The University of Technology Sydney (UTS), which provides the Australia's major research team, said this discovery could be one of the only known causes of motor neuron disease in a media release revealed yesterday.
The discovery promoted finding how a toxin in blue-green algae can contaminate food and cause problems in the central nervous system and hoped the link could help treat the condition.
Motor neuron disease is caused by degeneration of the nerves to lead to muscle weakness, initially in hands or feet. The patients would suffer from loss of speech, difficulty swallowing, muscle twitching, cramps, fatigue and weight loss.
The diseases kill motor neurons in the brain and spinal cord, progressively paralyzing the body. Life expectancy after diagnosis is between one to five years.
According to the study report, more than 90 percent of MND cases still have no known cause and no method to cure.
Now the new finding could be able to help scientists stepping closer to understanding motor neuron disease, said the lead author of the research paper, UTS's Dr. Rachel Dunlop.
The research was inspired by Australia's leading ethno botanist Dr. Paul Cox, who also works in the UTS, to find out in Guam, where the indigenous population has between 50 to 100 times more motor neuron disease than the general population, said Dr. Dunlop.

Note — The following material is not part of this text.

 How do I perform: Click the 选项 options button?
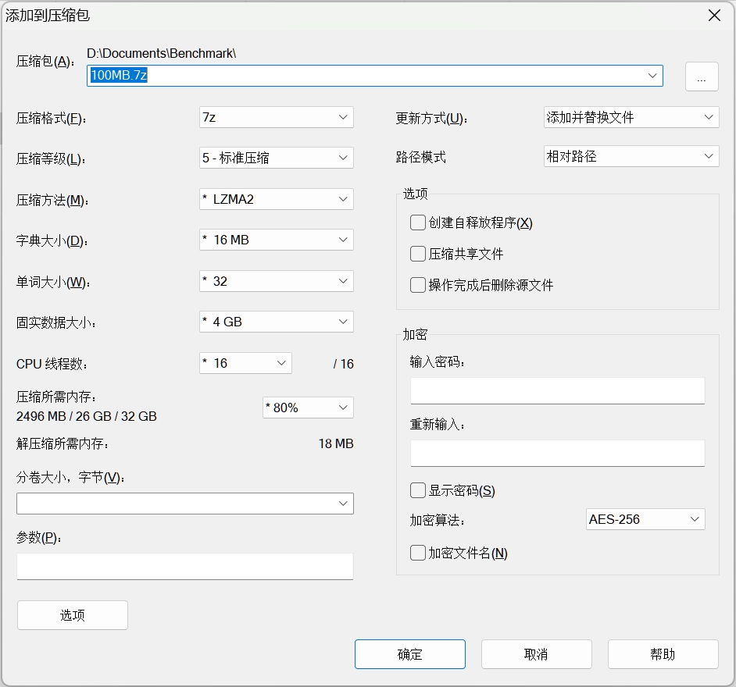72,615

Dr. Cox found that blue-green algae grew as part of the roots of trees there rather than growing just in water.
Blue-green algae, which contain cyanobacteria, most often associated with nutrient runoff in coastal waters to produce a neurotoxic amino acid called BMAA, which mimics an amino acid called serine that is used to make human proteins.
The research suggested that BMAA is mistakenly incorporated into human proteins instead of serine to cause damaged proteins and build up to toxic levels and kill the cells after a certain period.

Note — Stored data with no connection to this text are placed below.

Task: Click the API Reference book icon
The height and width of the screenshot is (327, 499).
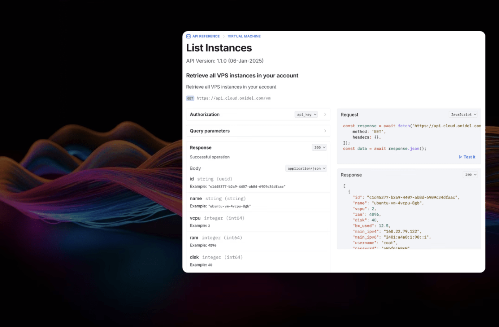Action: click(x=188, y=36)
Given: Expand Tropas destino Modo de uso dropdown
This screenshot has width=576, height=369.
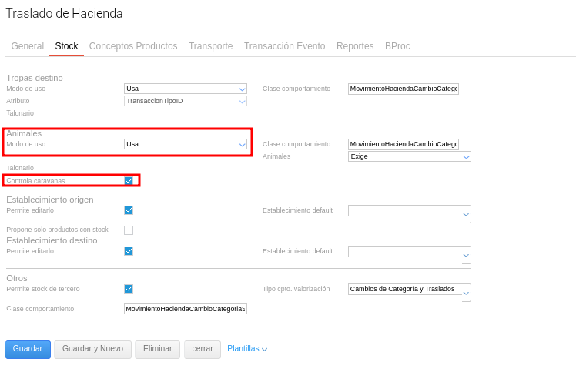Looking at the screenshot, I should click(186, 89).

"Then when it gets into your proteins it can prevent them from folding and functioning properly, and that can lead to toxicity," said Dr. Dunlop.
"The discovery that we found might help us to design a therapy to stop it getting in to people's proteins," she added.
She also said that the clinical trials have started using the research to help find a treatment for the condition, although they cannot make any predictions about the success in this very early stage.
The study was led by UTS' researcher Dr. Ken Rodgers, in collaboration with the Institute of EthnoMedicine in Wyoming from the United States. The research paper was published in today's Plos One, which is an international online science journals publication.